_SELECTION_
#####
# Any side effects installing aftermarket stereo (CAN Bus related)



## billy2.0 (Sep 20, 2002)

Okay, I have been trying to find a good deal on a used OEM stereo because I don't want to have any issues by losing the CAN Bus connections. I do however, already own an aftermarket stereo and I have the adapter to plug it in. The adapter though, has ZERO connections to the CAN Bus section of the factory wiring harness.

I know the benefits of installing the aftermarket stereo, but are there negative side effects to losing the CAN Bus connections??

(p.s. I searched this to no avail)

TIA :thumbup:


----------



## CMihalcheon (Jan 29, 2007)

Get the PAC Canbus radio adapter, and you will have no issues. Just installed an aftermarket stereo in my old mans 06 jetta, and the PAC adapter makes it stupidly easy to install, most of the install took place on the workbench soldering the wires together, it was a plug and play when we got into the car. Not like my 03 jetta where I was up under the dash soldering wires together, hunting down locations for switched power.

Adapter in question:http://www.crutchfield.com/S-RzM0d9...wagen-Radio-Replacement-Interface.html?tp=678

With the PAC adapter, it grabs the switched power and illumination signals from the CANBus system and transmits them to the aftermarket radio. There are no negative benefits from losing the canbus signals, only the pluses of the aftermarket stereo.


----------



## iverson954360 (Jun 17, 2010)

I second the use of the PAC, I used it for my aftermarket install and it was amazingly easy to do. The only thing I miss from my factory head unit was being able to play music without the keys in the ignition.


----------
#####
_SUPPLIED INFORMATION_
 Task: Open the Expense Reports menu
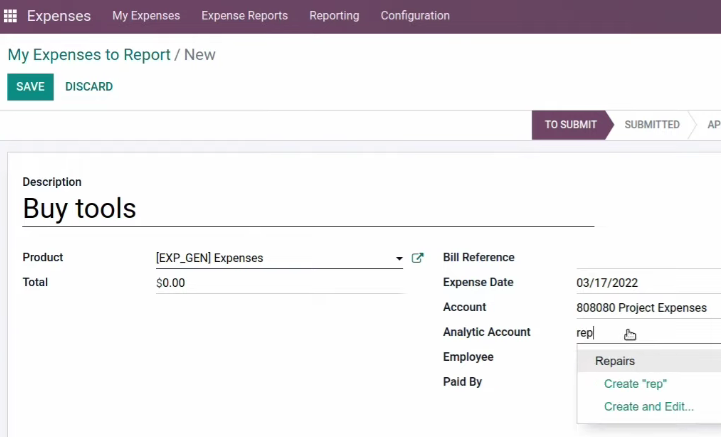point(245,16)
#####
_EXERCISE DIRECTIONS_
According to the forum thread on installing an aftermarket stereo with CAN Bus, why does using the PAC adapter mean there are no issues from losing the CAN Bus connections? Answer in one to three sentences.

_COMPLETED TASK_
The PAC adapter takes the switched power and illumination signals from the CAN Bus system and passes them to the aftermarket radio. Because of this, losing the CAN Bus signals has no downside, and only the advantages of the aftermarket stereo remain.